Next year,  the monthly rate for the third child will be €148 and for the fourth and each subsequent child will be €160. The grant of €635 which is paid at birth on all multiple births and an additional grant of €635 paid when the children are four and 12 will be discontinued.

“I understand that these measures will have implications for some families," the Minister for Social Protection Joan Burton said. However, she said families at risk of poverty "will be more likely to benefit from supplementary child related payment such as child related increases to social welfare payments and the Family Income Supplement."

Mr Howlin also announced the scrapping of the back-to-school allowance for two- and three-year-olds and a reduction in payments for all eligible people. The scheme offers a one-off payment to eligible families to assist with the extra costs when their children start school each autumn.

Last year, more than €7 million was paid out in back-to-school allowances last year to parents of 40,000 children aged three or under and who do not actually go to school.

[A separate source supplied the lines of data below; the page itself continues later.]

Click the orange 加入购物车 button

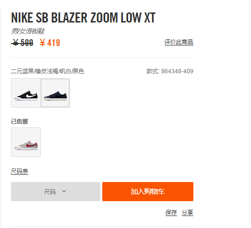click(148, 192)
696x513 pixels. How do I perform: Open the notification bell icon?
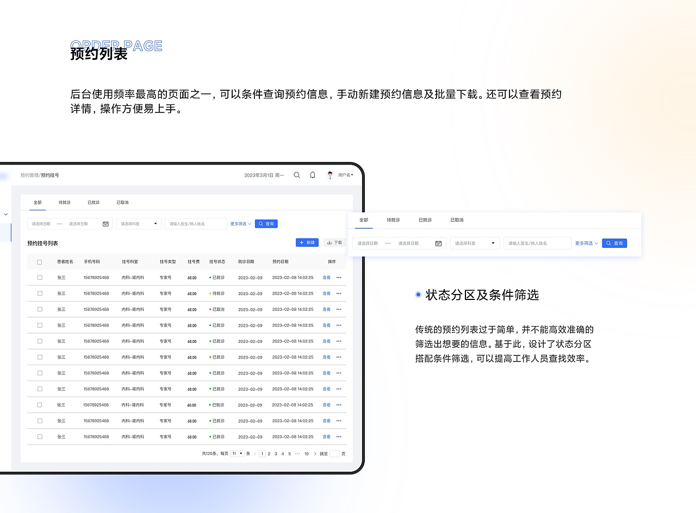(313, 175)
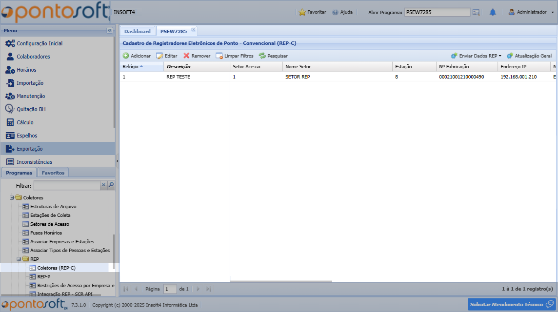Open the Administrador user dropdown
Viewport: 558px width, 312px height.
[531, 12]
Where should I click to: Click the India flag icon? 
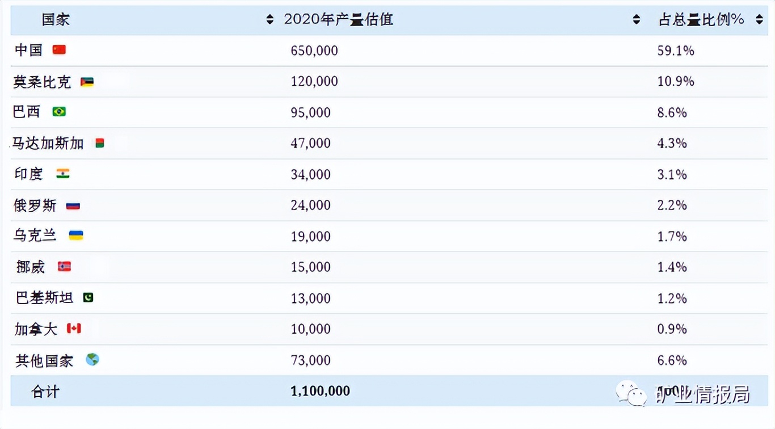[x=63, y=174]
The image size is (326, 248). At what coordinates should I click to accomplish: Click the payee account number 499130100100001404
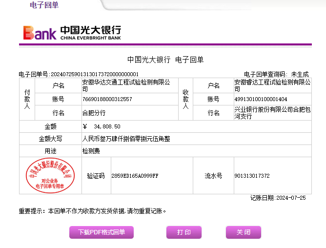[261, 99]
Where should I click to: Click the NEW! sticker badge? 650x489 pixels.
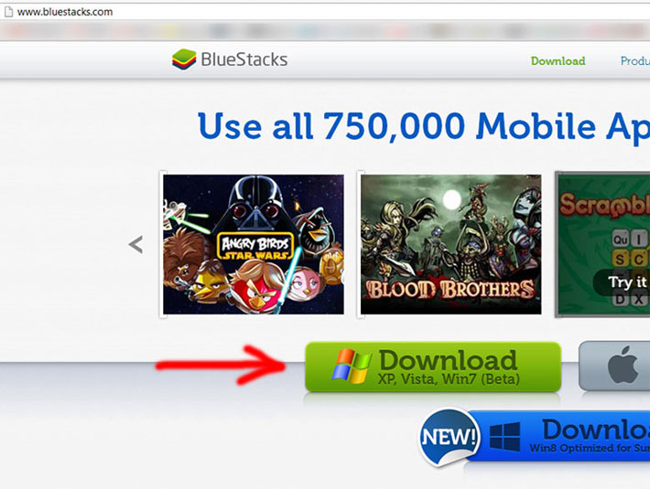click(x=449, y=437)
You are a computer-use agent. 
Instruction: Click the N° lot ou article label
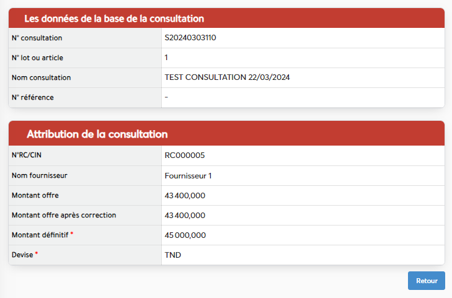click(x=37, y=58)
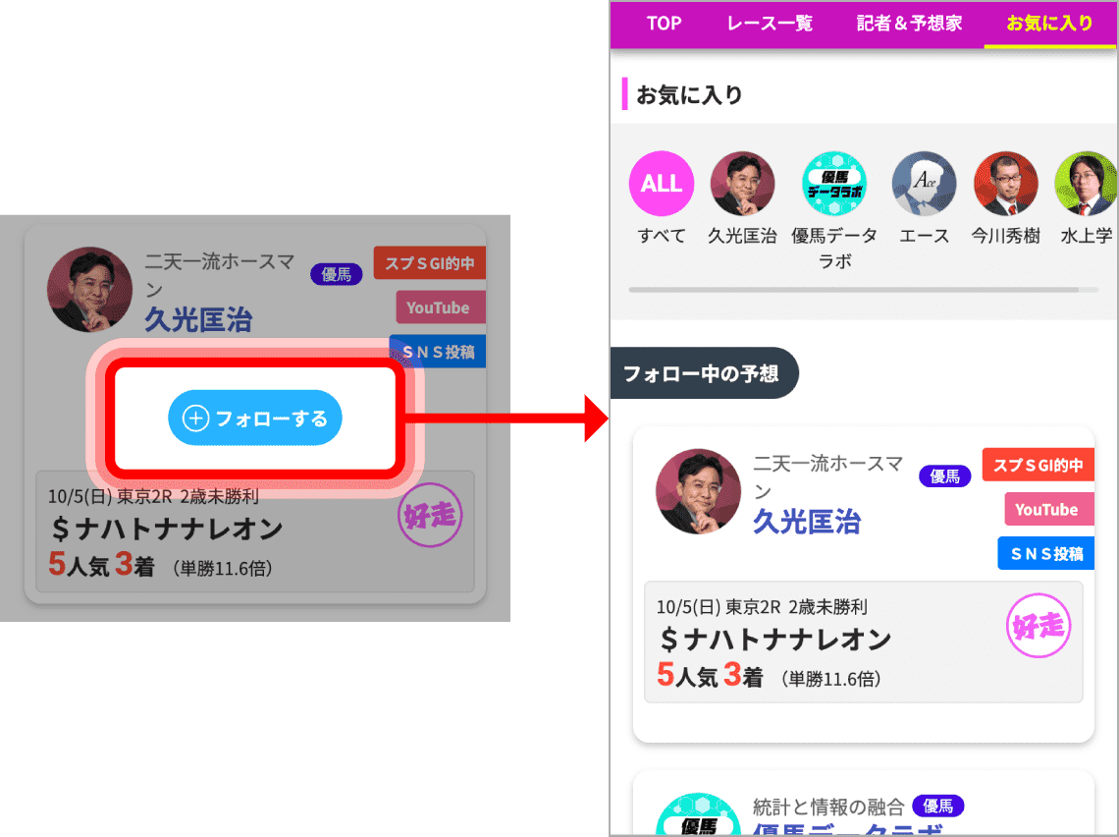This screenshot has height=837, width=1119.
Task: Select 今川秀樹 avatar in favorites row
Action: [1005, 184]
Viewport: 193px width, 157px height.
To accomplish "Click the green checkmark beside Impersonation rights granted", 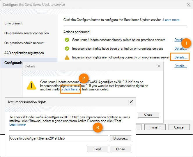I will click(x=67, y=49).
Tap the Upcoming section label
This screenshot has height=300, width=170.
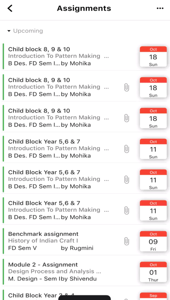28,31
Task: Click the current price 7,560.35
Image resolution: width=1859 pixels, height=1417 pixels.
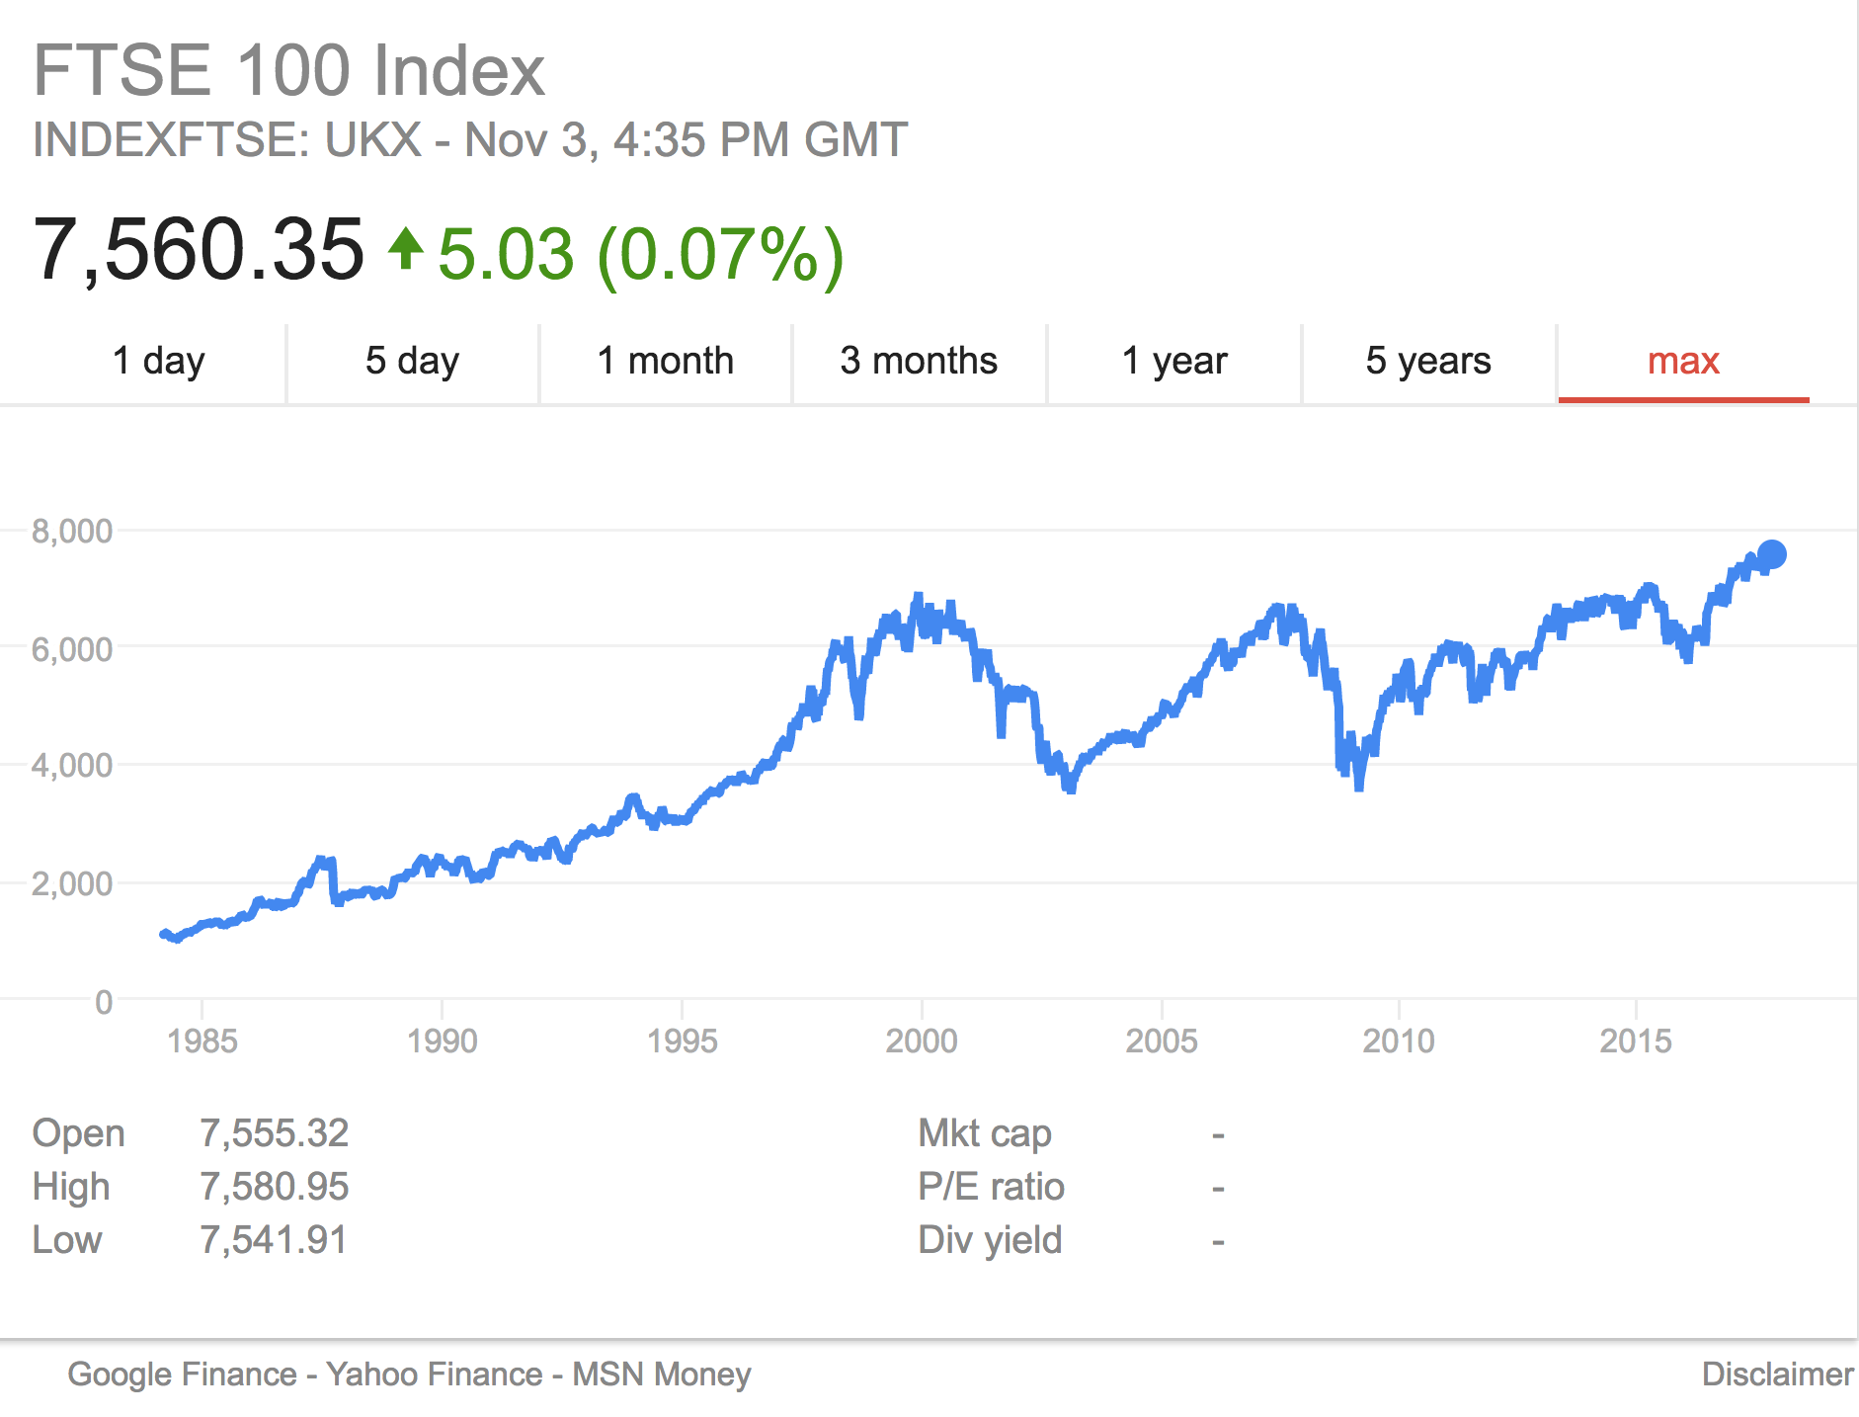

These payments are to be abolished and the rates for primary school and secondary school children will fall from €200 and €305 to €150 and €250 respectively.

The period people can claim a fuel allowance has been cut by six weeks from 32 weeks to 26 in a move which will cost those in receipt of the payment €120 per year.

As had been widely flagged, the standard social welfare payment of €188 was untouched, as was the non-contributory state pension, which stays at €219.

While Minister for Health James Reilly’s warning about a €50 per annum medical-card fee did not materialise, moves to eliminate the subsidy provided for private medical treatment carried out in public hospitals could add over €500 to the cost of an average private health insurance policy for family of four.

Legislation will be introduced to abolish the existing system of designated private/public beds in public hospitals. and to allow hospitals to raise charges in respect of all private patients.

This plan to impose charges on insurance firms for subscribers treated in public hospital beds which are not specifically designated for fee-paying patients is likely to see premiums increase by at least 25 per cent next year and by even more in 2013.

The Department of Health currently charges a daily rate for a private bed in a regional or voluntary teaching hospital of just over €1,000, and €889 for semi-private accommodation. Insurers claim every 10 per cent increase in the cost of private beds pushes up the price of health insurance premiums by more than 3 per cent.

The threshold for the Drug Payment Scheme has risen by €12 a month to €132.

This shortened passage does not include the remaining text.